Philosophers of the Middle Way school placed primary emphasis on dialectics and debate, using logical analysis to undermine opponents’ positions. Philosophers of the Yogic Practice school characterized their Middle Way school opponents as being overly caught up in conceptual thought and contended that introspective meditation is the core practice of Buddhism. Their works demonstrate a concern with matters of epistemology. Anacker 1984 provides discussions and translations of major works of Vasubandhu. Boquist 1993 contains a detailed discussion of the key concept of the three natures (trisvabhāva).

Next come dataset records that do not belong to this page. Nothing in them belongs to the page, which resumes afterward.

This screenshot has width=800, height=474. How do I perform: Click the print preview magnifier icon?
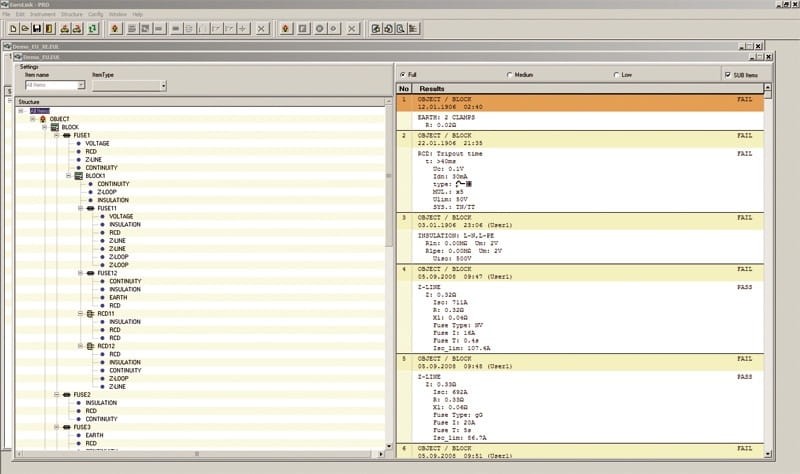point(401,29)
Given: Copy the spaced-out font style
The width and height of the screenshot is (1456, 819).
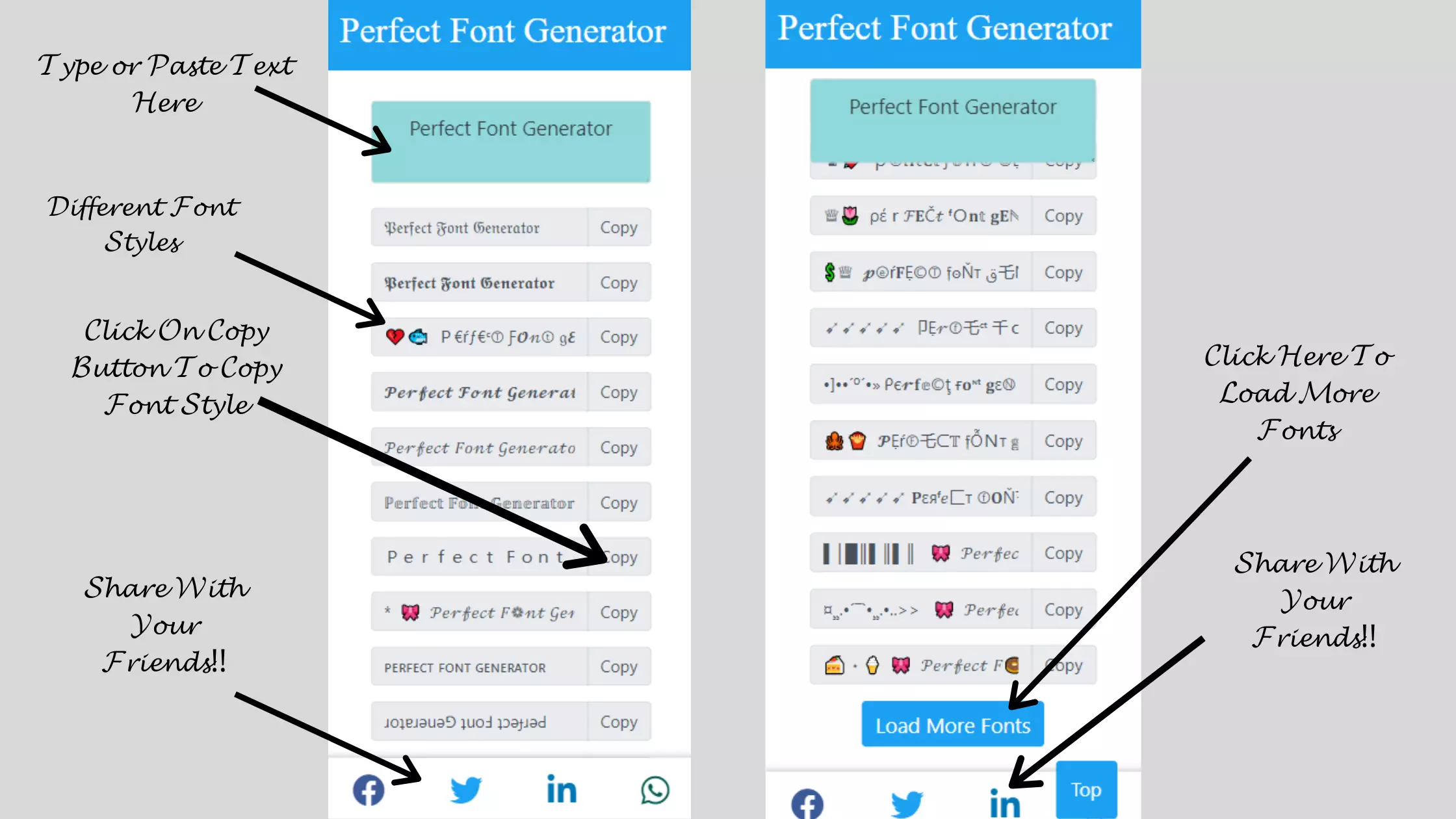Looking at the screenshot, I should coord(619,557).
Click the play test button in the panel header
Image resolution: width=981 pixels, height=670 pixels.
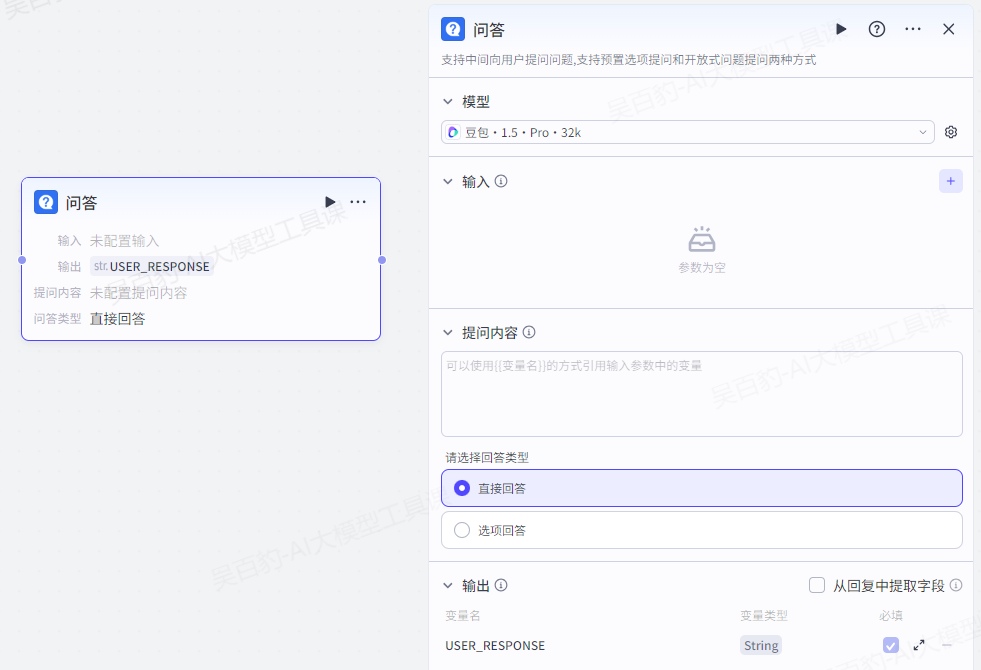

There is as yet no comprehensive monograph that covers the spectrum of Yogācāra thinkers, texts, and history. Anacker 1984 and Powers 1994 provide translations of key Yogācāra works. Schmithausen 1987 and Waldron 2003 discuss the concept of basis consciousness (ālaya-vijñāna). Powers 1991 is a comprehensive bibliography of Yogācāra that includes Indic texts, Tibetan and Chinese works, and contemporary academic studies. Lusthaus 2002 is a detailed study that aims to overturn the notion that Yogācāra is a form of idealism.

  • Anacker, Stefan. Seven Works of Vasubandhu, the Buddhist Psychological Doctor. Delhi: Motilal Banarsidass, 1984.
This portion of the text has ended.